- Folha de S. Paulo
Sequelados de Covid, abandonados da
educação, sem água: Brasil prepara próximas crises
Desde o final do ano passado e ainda mais
agora, é possível ouvir de executivos de comércio
digital ou de tecnologia em geral que está difícil de encontrar
mão de obra qualificada para preencher as muitas vagas abertas. O setor se
expandiu mais rápido na epidemia, como todo mundo já está cansado de saber; já
sobrava algum emprego mesmo antes disso.
Um dos resultados mais evidentes, se não
escandalosos, do andamento recente da economia é a recuperação
sem emprego, um descompasso maior do que o habitual. A despiora do
PIB é menos lenta do que a do mundo do trabalho, que na verdade apenas passou
do terror para o horror. Em parte, sabemos o que se passa: epidemia de longa
duração e muitos pobres sem qualificação. Isto é, as águas de um desastre
recente se encontram com um rio de problemas antigos.
Vai faltar água. Há algum risco de faltar
eletricidade. Os especialistas desses setores terrivelmente
complicados e ainda avacalhados por décadas de má administração e degradação
ambiental ainda não sabem muito bem o tamanho do problema. Fazem contas e
tentam pensar qual estratégia combinada pode permitir a redução do consumo de
água sem causar muito dano, de modo que não tenhamos risco maior de
racionamento de eletricidade em 2022.
Isto posto, estamos discutindo riscos de
escassez em uma economia deprimida, em que o nível do PIB era no início deste
ano 6% menor do que na média de 2014. Ou seja, mesmo produzindo menos, estamos
de novo à beira da asfixia elétrica. Dependemos dos deuses da chuva.
É muito primitivo. Não fazemos o essencial. Não faz muito tempo, subsidiamos com dinheiro público a formação de oligopólios e conglomerados em um país em que falta esgoto, escola infantil e creche. Neste momento mesmo, estamos cultivando os problemas crônicos dos próximos anos.
Os especialistas em educação começam a
demonstrar com estudos quantos anos vai levar para que recuperemos o atraso
provocado pelo fechamento, ou quase isso, das escolas. É um problema
no mundo inteiro, aqui piorado pela desigualdade de acesso aos remendos
tecnológicos da falta de aulas, entre outros problemas.
O que estamos fazendo a respeito?

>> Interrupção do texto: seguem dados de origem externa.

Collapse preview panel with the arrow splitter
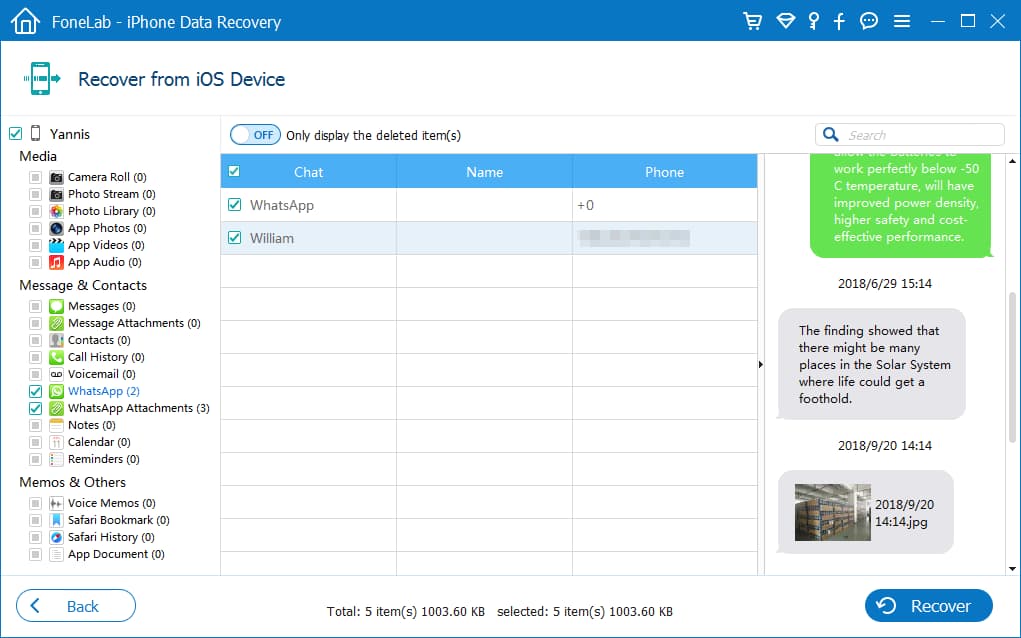1021x638 pixels. tap(760, 365)
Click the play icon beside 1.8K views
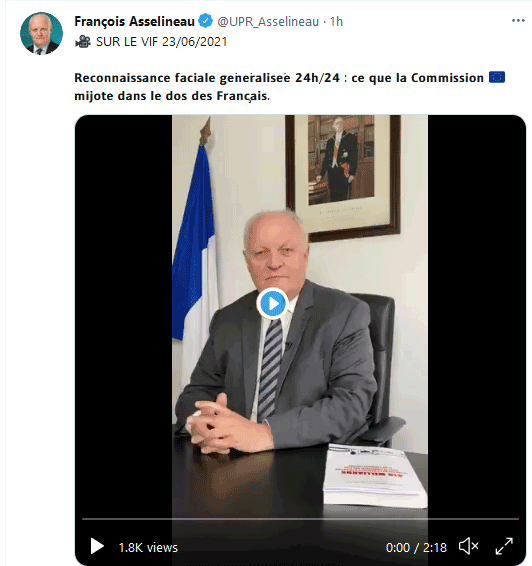The width and height of the screenshot is (532, 566). point(97,546)
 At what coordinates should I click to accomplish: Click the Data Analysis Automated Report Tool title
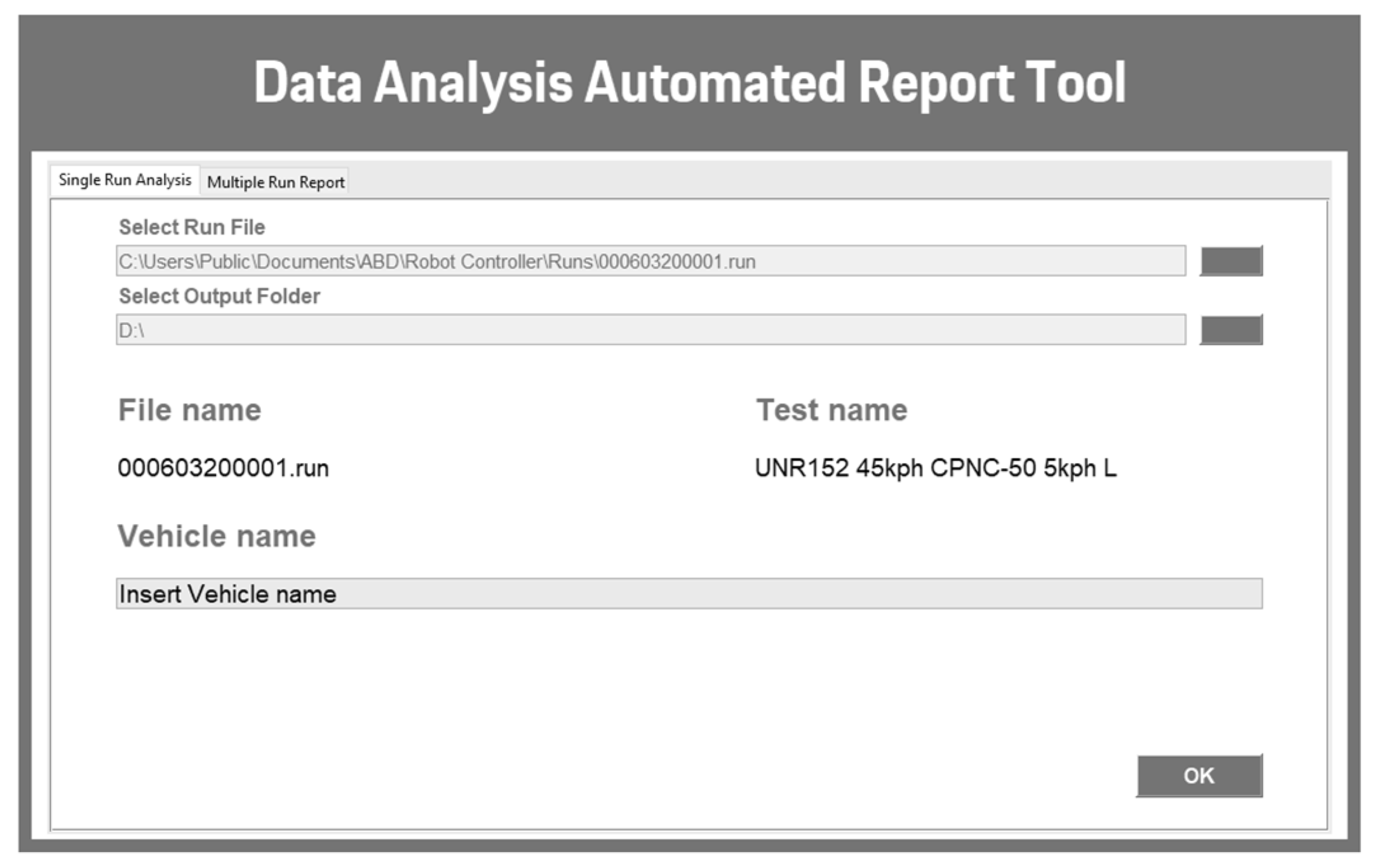pyautogui.click(x=690, y=83)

Por ora,
vendo o ministério da Educação ser destruído.
Há um número ainda desconhecido de pessoas
com sequelas
graves de Covid, afora pessoas ainda mais adoentadas de outros males
pelas dificuldades de tratamento adequado em um ambiente de medo e lotação
mortífera de hospitais.
Vai ser um problema para a seguridade
social, para o trabalho, para a saúde, para as famílias.
O que estamos fazendo a respeito? Como o
SUS, que já precisava de reformas e recursos, vai lidar com isso?
Ainda mais invisível para a maioria das
pessoas, a pesquisa científica já vinha sendo degradada pela desordem fiscal. À
falta de dinheiro junta-se a perseguição política, o medo do futuro sob um
governo de ignorantes perversos, o desprestígio. O desastre será duradouro.
Apesar de todo o escândalo, “cartas” e “notas de repúdio”, a destruição das instituições de controle ambiental continua desatada, mesmo enquanto a polícia bate na porta dos capatazes de Jair Bolsonaro. Além da floresta ou do cerrado perdidos, levará anos para remontar o sistema. Mais anos de degradação ambiental, com consequências no abastecimento de água e de energia, com riscos inclusive de criarmos ambientes propícios para que micróbios epidêmicos saltem para os seres humanos. A próxima epidemia pode ser “brasileira”. A incúria crônica já é.